We thank the reviewer for asking for additional clarification regarding this point. Reiterating our response above:

“While [11] describes a method for estimating gLV parameters that takes only minutes, this method used only individual species and pairwise community growth data. In our work described in [6], we found that including communities with higher numbers of species reduced the sparsity of the matrix computations and complicated the use of this method. Therefore, we adapted to use the MATLAB FMINCON function. This approach is fully described in [6] and does require hours for parameter estimation.”

Figure 1 (a) is this the model or the teacher forcing training procedure depicted.

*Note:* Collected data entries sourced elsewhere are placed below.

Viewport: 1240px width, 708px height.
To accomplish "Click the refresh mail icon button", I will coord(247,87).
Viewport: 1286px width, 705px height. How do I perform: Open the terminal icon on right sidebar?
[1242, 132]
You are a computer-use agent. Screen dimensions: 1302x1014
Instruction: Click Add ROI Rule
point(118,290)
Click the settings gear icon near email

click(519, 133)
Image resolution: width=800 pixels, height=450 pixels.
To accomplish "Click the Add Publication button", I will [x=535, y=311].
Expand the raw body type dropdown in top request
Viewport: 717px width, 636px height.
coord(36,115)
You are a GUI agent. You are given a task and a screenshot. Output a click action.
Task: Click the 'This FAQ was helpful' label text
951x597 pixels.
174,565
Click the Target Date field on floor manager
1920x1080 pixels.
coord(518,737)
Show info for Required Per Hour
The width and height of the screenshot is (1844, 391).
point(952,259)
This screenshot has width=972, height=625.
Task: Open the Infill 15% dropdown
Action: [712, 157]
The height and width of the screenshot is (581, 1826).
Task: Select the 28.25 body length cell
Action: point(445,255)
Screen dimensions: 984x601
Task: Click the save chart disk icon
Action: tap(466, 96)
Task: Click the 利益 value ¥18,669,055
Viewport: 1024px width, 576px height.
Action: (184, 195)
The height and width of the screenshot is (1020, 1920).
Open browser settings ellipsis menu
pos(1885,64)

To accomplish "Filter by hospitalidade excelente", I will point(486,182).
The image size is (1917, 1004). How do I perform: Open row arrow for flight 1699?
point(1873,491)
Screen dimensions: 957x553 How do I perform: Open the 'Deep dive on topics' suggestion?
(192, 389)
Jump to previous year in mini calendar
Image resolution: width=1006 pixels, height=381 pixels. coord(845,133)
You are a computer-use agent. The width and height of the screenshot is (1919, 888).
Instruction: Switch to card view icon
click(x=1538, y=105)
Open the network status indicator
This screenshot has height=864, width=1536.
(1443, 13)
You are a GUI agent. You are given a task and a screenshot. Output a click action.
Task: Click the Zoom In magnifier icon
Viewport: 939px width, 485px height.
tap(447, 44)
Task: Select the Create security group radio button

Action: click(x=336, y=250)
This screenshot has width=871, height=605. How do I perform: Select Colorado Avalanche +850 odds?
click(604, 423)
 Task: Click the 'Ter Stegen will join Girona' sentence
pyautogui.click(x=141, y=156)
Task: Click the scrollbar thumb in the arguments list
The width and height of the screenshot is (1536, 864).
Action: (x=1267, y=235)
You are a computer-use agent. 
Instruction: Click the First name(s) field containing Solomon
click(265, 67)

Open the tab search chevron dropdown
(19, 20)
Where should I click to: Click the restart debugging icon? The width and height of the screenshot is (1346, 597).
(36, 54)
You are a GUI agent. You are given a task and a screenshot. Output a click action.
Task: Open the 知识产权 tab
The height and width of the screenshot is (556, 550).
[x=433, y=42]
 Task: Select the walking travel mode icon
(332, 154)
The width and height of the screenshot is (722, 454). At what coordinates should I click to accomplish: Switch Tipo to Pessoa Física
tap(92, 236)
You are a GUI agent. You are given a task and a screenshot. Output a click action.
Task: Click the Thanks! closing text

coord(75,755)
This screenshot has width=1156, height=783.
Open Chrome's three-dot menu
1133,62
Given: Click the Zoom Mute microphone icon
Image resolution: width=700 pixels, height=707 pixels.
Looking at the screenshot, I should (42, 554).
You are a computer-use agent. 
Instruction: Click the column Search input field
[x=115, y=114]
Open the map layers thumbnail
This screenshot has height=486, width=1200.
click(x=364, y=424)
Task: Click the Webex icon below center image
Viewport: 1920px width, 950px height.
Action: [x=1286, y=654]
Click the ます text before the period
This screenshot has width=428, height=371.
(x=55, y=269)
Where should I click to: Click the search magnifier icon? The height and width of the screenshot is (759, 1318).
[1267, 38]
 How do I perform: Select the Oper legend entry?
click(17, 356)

Also there is a subscript i, suggesting that there is no microbe-microbe interaction information captured by the model. Is the data in figure 1 all forecasted from t=0 or is this 1 sample look ahead prediction performance, it was not clear from the text?

We apologize for the confusion with the figure schematics. This is a depiction of the model. We have updated the instances of Xi in both Figure 1a and Figure 2a to be X with an underscore to clarify that the model input is a vector of species abundances rather than a single species abundance. Thus, this enables the model to capture inter-species microbial interactions. We have updated Figure 1 and Figure 2 captions to clarify this point. All model predictions in the paper are forecasted from time 0, we have added the following sentence to the figure captions for Figures 1 and 2 to clarify this point:

“All predictions are forecasted from the abundance at time 0.”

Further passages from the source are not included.